A report released this month by AARP showed that 84 percent of retired people in New Hampshire who were surveyed support shifting state funding from nursing homes toward home- and community-based services.

“It’s really much more cost effective if people are able to stay in their homes for longer,” Stowell said.

The Castle Center program costs around $60 per day, but many participants qualify for a Medicaid program for the elderly or scholarships that reduce or eliminate fees, said Ashworth.

“When people come to us, they’re often overwhelmed and exhausted,” Ashworth said. “They’re here because they need help and the last thing we want them to have to worry about is the cost.”

Keith McKane, 47, of Keene, whose 84-year-old mother, Priscilla McKane, recently began attending the Castle Center, says learning the ins and outs of caregiving has been one of the biggest challenges.

“Everything was a new adventure,” said Keith McKane, who shares the responsibility for caring for his mother with his brother, Morgan. His other brother, Jon, lives in Montana and helps by telephone, and visits when he can, Keith McKane said.

When they began looking into the day program and getting a home health aide who spends a few hours a day with his mother, Keith McKane says he didn’t realize how monumental the task of gathering and arranging his mother’s personal, financial, medical and legal documents would be.

“There’s a checklist that isn’t in any one easily found place of things you need to get as an adult caring for an aging parent,” McKane said.

He had to dig up records about his parents, such as birth and death certificates and financial documents, which McKane says wasn’t always comfortable for him.

McKane says having his brothers share the responsibility of caring for their mother has helped.

“When you have a brother or sister working with you, you have someone to help you,” McKane said. “There’s a team-up that can bring families closer together and help when you have to make big decisions. And it’s better to make that decision before something bad happens.”

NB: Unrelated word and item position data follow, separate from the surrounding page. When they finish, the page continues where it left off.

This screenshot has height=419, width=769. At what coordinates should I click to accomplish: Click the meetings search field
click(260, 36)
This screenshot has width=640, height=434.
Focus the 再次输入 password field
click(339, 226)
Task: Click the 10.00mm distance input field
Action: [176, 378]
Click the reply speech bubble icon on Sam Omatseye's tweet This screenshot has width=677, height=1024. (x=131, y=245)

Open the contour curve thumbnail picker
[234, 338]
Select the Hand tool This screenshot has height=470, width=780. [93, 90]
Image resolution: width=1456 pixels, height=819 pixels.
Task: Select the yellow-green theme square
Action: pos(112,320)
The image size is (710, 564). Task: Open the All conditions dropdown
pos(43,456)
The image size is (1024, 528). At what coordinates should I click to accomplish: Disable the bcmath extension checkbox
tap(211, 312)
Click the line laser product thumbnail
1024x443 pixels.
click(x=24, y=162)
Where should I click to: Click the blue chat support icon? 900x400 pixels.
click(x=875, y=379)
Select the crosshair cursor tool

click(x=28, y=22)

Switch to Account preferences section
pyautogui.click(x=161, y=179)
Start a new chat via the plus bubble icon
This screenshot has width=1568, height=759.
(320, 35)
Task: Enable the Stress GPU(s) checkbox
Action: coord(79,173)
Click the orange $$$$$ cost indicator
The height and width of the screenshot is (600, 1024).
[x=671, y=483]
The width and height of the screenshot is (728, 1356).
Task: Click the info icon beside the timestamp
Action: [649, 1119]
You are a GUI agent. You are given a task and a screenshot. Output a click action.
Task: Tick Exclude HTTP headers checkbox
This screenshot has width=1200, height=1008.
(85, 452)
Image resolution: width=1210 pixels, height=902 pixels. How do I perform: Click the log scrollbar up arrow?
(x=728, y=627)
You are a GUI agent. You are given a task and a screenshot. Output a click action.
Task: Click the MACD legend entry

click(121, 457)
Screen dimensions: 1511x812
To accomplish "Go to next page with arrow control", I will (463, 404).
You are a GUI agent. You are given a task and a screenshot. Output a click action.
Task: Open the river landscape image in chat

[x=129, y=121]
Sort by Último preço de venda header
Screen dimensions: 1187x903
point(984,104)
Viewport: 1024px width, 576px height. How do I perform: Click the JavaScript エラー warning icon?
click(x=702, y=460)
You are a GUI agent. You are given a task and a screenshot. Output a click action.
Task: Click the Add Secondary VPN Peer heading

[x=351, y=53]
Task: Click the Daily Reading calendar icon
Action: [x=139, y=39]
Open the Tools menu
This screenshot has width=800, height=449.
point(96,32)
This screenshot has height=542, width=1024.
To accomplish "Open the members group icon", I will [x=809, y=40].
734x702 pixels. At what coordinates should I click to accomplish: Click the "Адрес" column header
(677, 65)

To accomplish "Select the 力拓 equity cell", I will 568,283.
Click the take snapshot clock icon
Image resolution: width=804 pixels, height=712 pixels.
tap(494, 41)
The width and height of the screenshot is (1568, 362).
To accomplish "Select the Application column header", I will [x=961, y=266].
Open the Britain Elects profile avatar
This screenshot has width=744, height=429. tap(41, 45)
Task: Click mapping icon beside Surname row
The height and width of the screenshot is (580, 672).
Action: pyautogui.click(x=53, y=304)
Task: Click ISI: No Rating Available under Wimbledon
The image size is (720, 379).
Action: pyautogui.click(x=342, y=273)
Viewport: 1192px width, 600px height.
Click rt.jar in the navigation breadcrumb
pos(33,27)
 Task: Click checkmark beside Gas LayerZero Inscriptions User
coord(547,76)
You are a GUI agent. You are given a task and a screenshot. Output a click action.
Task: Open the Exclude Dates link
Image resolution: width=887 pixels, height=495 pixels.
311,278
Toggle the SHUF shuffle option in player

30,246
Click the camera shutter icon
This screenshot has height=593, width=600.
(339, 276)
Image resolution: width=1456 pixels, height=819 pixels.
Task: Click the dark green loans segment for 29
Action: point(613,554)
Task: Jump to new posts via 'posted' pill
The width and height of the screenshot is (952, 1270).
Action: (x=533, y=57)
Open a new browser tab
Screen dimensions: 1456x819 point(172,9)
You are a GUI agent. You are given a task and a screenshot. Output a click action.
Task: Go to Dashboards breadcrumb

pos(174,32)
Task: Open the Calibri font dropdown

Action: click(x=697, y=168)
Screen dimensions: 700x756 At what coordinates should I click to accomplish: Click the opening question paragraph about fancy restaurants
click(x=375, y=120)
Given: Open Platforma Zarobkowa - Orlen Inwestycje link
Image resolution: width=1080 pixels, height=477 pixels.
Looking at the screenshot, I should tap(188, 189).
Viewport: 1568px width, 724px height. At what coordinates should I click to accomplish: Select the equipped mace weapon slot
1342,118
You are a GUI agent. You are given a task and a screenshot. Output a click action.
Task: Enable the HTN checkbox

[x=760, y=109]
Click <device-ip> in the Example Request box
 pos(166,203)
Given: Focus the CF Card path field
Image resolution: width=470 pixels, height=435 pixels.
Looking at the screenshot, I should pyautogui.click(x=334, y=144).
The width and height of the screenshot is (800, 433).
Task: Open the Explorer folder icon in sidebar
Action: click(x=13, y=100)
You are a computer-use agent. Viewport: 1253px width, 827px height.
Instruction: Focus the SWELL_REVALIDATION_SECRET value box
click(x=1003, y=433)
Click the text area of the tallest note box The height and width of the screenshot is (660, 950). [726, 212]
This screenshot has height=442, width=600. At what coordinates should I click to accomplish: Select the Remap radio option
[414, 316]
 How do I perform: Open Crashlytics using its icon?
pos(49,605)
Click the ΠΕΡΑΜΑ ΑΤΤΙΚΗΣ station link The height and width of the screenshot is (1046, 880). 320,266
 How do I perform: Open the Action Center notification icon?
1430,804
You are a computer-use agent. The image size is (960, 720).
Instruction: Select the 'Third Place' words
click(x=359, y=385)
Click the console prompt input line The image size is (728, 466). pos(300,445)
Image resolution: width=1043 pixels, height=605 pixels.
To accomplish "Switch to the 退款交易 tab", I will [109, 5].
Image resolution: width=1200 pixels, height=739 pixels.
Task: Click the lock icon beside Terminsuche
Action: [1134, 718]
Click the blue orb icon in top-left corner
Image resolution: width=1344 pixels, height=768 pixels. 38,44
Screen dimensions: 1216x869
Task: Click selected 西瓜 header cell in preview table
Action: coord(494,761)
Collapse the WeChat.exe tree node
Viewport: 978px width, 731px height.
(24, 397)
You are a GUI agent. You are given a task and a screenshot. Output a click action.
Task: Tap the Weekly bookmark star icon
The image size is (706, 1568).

There are also day-to-day challenges, including helping an elderly parent bathe or use the toilet, that many caregivers aren’t initially prepared for, says Stowell, who runs caregiver support groups at the Castle Center.

The groups, which are free, offer caregivers an opportunity to share tips and discuss personal experiences, Stowell says.

Leinau, a geriatrician who treats elderly people in the hospital, says with more resources available than ever, she hopes caregivers will reach out for help when they need it.

“We’re frequently meeting families who’ve known there was a problem for years sometimes but never reached out for help,” Leinau said. “Contact a geriatrician or tell your primary care doctor about any problems that you might notice.”

For Conway, having outside support in caring for her mother has helped to make a difficult situation slightly easier.

“It’s been a lifesaver,” Conway said of the Castle Program. “You want the best for your parents because of all they’ve done for you, and there’s nothing wrong with having help.”